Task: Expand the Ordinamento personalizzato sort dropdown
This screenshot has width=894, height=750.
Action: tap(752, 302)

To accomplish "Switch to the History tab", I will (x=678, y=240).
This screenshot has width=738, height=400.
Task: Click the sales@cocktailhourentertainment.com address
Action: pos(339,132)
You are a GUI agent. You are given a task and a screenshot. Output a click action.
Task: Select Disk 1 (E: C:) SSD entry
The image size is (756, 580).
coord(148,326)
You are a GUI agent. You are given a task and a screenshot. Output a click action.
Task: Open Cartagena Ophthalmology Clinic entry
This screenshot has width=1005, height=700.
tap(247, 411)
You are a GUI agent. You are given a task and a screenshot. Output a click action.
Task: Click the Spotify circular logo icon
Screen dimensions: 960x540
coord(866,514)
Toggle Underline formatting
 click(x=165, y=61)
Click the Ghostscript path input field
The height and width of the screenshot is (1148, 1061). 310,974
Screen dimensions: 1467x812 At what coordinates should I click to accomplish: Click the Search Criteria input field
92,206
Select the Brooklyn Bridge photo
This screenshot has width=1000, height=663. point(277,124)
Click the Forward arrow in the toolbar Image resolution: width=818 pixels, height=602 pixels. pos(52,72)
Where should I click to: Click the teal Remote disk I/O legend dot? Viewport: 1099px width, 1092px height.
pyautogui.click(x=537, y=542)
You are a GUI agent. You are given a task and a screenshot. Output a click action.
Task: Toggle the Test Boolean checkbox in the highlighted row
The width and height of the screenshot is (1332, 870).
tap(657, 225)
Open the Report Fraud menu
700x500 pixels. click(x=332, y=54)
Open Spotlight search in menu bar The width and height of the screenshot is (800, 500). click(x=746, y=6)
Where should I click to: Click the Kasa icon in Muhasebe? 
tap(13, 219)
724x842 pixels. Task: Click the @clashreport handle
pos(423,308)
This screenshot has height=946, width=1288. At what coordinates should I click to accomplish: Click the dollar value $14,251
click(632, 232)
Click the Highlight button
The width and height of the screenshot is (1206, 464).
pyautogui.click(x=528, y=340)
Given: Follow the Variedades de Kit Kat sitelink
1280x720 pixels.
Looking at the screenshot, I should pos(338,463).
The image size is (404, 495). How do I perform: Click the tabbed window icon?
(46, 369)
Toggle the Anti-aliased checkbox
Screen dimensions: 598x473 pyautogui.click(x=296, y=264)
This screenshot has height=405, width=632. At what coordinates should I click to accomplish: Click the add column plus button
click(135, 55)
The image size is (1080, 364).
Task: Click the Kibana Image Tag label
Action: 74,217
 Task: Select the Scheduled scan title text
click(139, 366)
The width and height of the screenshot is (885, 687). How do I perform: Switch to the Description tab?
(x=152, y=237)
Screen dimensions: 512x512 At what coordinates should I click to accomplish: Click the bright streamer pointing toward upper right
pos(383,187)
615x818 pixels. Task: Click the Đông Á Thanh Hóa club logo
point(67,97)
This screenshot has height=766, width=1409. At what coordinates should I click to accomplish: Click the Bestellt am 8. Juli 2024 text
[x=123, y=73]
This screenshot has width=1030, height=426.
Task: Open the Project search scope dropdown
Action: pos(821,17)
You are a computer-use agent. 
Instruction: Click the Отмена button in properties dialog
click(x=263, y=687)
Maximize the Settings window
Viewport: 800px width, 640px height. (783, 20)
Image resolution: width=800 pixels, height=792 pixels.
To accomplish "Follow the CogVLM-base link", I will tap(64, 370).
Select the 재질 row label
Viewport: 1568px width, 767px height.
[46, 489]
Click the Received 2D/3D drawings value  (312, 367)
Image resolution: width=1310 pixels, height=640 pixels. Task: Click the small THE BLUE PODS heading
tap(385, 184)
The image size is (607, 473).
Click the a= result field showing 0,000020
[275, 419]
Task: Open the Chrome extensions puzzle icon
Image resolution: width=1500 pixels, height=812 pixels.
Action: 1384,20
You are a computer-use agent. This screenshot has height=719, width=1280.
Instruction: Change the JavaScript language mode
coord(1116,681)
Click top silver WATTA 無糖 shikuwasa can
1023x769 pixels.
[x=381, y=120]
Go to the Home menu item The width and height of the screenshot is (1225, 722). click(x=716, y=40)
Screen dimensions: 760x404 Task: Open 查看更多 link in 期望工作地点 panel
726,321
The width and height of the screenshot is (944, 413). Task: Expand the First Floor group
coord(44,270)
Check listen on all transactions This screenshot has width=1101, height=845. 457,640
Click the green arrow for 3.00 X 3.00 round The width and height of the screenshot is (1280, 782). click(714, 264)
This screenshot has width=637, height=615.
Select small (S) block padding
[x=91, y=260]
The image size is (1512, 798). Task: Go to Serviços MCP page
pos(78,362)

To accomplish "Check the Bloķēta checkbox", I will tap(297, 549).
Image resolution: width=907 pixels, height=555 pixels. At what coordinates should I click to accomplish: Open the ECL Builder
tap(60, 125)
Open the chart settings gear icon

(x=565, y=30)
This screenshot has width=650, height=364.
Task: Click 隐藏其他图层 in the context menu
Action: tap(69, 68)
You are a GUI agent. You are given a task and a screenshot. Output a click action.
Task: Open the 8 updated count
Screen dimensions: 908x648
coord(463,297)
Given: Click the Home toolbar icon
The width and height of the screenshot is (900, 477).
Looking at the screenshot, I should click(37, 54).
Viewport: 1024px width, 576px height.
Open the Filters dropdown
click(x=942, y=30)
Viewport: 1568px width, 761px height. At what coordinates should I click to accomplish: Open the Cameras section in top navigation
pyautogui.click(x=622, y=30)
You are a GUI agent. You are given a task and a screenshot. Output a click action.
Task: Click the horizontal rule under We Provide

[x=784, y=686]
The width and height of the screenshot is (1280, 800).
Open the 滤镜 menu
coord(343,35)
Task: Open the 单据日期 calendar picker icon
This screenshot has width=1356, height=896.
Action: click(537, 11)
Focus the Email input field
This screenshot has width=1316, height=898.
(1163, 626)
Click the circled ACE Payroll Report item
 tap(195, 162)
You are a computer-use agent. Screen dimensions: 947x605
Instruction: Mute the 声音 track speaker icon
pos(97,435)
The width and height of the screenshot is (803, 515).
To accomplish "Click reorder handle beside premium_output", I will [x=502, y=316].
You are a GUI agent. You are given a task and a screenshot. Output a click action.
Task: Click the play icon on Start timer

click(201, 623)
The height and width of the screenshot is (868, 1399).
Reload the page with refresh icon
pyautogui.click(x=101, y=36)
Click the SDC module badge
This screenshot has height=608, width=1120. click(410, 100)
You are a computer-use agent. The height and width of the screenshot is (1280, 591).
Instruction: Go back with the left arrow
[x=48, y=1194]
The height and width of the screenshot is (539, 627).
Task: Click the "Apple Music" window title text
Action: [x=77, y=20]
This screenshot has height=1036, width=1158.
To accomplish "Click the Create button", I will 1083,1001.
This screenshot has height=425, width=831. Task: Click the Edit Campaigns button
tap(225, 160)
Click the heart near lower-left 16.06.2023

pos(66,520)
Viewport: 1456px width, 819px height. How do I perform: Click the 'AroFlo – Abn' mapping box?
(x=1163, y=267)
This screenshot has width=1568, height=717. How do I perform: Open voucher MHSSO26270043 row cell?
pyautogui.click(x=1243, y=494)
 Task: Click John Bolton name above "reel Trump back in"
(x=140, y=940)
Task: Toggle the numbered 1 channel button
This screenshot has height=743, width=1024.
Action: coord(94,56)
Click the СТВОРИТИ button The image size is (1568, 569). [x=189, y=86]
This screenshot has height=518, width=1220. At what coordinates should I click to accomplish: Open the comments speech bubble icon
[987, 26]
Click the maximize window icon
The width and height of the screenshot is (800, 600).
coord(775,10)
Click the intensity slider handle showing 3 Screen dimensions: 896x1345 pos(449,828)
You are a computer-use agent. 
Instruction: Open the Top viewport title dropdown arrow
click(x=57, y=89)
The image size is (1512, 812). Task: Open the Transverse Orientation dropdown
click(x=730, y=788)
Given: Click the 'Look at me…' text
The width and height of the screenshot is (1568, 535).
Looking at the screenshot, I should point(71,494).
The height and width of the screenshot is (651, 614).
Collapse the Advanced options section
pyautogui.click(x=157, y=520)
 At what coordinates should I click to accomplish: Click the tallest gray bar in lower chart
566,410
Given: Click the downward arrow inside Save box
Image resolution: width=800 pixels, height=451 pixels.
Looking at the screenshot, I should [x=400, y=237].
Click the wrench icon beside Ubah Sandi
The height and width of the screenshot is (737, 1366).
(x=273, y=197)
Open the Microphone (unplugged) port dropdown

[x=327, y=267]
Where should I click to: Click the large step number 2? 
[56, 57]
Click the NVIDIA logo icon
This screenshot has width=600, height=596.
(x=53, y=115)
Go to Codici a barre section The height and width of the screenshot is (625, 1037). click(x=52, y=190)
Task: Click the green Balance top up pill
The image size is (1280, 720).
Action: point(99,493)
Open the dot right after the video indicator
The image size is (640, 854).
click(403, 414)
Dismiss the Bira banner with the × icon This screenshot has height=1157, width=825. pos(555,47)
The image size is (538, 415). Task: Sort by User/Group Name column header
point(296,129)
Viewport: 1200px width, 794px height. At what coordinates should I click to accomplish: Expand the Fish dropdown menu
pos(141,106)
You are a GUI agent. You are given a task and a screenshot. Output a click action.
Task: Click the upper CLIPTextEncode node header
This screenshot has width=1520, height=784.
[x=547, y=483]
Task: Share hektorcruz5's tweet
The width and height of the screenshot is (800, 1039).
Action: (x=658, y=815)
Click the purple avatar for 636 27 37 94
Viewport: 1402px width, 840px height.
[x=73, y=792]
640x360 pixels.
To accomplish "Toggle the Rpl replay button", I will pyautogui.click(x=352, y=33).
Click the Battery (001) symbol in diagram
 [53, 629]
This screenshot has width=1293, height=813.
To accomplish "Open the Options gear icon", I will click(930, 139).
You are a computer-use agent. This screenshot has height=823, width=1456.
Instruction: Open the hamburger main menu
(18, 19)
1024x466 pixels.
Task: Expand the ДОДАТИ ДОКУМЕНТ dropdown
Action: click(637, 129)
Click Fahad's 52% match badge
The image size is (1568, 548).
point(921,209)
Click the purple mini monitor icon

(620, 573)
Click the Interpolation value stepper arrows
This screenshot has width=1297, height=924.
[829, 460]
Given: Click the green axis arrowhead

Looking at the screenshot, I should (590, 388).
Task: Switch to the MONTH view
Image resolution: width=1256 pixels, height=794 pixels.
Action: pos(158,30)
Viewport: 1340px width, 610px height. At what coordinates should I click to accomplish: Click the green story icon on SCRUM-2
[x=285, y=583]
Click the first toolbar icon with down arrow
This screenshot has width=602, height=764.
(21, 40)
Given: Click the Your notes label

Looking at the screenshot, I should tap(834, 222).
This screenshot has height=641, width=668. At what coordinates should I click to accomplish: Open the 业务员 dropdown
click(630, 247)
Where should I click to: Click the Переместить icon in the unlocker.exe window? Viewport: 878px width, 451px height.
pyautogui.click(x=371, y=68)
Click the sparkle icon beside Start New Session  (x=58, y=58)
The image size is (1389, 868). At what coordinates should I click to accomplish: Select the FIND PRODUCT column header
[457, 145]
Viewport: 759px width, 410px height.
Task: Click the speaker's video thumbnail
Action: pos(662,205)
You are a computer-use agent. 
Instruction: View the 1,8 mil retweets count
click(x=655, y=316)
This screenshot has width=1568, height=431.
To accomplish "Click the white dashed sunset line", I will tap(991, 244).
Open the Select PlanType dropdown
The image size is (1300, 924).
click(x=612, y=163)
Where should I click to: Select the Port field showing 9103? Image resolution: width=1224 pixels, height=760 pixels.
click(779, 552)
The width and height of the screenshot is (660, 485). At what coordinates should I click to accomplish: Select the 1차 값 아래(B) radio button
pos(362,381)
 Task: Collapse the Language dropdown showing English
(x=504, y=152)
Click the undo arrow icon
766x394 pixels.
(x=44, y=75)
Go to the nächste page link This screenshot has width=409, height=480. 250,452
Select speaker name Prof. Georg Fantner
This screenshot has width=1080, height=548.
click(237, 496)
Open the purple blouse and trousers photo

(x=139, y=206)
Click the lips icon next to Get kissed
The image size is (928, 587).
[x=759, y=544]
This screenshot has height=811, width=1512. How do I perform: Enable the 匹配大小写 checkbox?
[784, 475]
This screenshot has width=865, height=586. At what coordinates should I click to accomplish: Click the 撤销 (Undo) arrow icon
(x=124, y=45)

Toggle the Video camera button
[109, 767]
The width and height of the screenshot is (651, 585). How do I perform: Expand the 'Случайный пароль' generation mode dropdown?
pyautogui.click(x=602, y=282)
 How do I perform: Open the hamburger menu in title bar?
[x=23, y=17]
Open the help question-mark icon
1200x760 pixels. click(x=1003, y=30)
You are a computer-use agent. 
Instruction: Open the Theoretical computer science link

(Exercise instructions): Throughout the data above, copy all lines where the word "entry" is found.

(Exercise answer):
Task: Select Disk 1 (E: C:) SSD entry
Task: Open Cartagena Ophthalmology Clinic entry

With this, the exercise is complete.